Project Pull-Up

So, last week I told you of the call of the pull-bar, and my goal to do one dead-hang pull-up by my 46th birthday.  Today, I give you an update on this goal and announce “Project Pull-Up.”

After consulting with my former nutrition counselor/current “coach” Traci and my trainer, Daniel, and researching pull-ups, I’ve found out that:

  • 70% of girls and 40% of boys ages 6-12 can’t perform just one pull-up. (At least compared to these stats, I was not in the minority when I couldn’t do one in fifth grade!)
  • Pull-ups are quite difficult, even for those who are very fit.
  • Pull-ups are more difficult for women, due largely to upper body strength disparities between men and women.
  • One of the fittest women at Doctors Wellness Center, also one of the fittest women I know, has only recently been able to master one dead-hang pull-up.
  • While a dead-hang pull up is a good goal, it may not be realistic to expect that I can master one in four months, especially given my inclination toward elbow issues.

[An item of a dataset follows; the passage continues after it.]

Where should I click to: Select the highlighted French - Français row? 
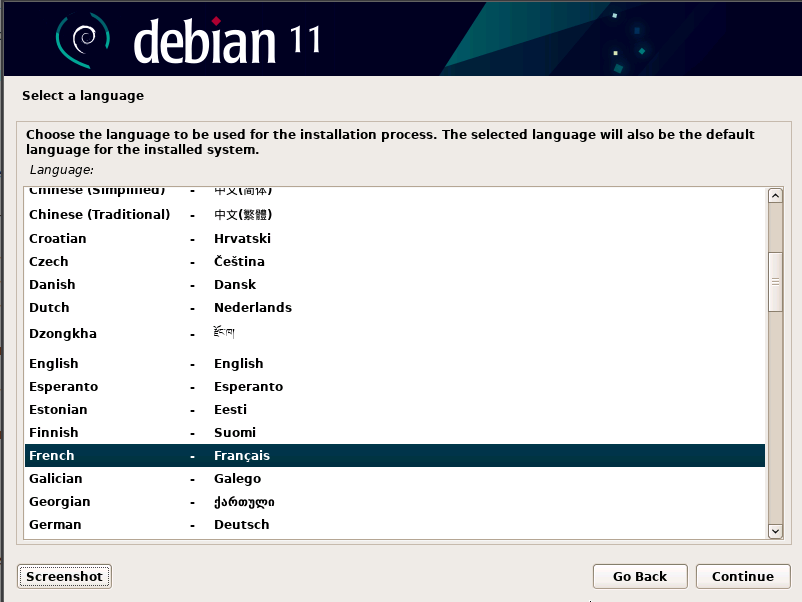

So, the revised plan is for me to work toward three strong assisted pull-ups, and once I master that, move toward a dead-hang pull-up. To achieve that, here’s what we’re doing:

  1. Of my two training days, one will especially focus on upper body and practice assisted pull-ups. I haven’t found a good picture, so I’ll try to explain. I step up on a big wooden box and grip to rings hanging from the ceiling. I put each foot in a resistance band and stand on the box. I step off the box and pull up as far as I can; Daniel pushes me up by the feet to get me even higher. Then I slowly come down.
  2. On non-training, cardio days, I’ve work on strengthening my forearms by doing two to three wrist rolls. I did these when we were doing “rehab” my elbow. (They look easy, but they are tough!)

We’re two training days into this, and it is really a challenge. But it’s kinda fun having a new challenge.